(Dataset entries)
════════════════════

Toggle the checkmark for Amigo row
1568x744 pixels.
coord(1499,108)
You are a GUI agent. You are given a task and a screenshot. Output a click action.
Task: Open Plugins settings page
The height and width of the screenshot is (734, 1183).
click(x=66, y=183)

════════════════════

A verbatim reproduction of all the records above is the expected answer.

Toggle the checkmark for Amigo row
1568x744 pixels.
coord(1499,108)
You are a GUI agent. You are given a task and a screenshot. Output a click action.
Task: Open Plugins settings page
The height and width of the screenshot is (734, 1183).
click(x=66, y=183)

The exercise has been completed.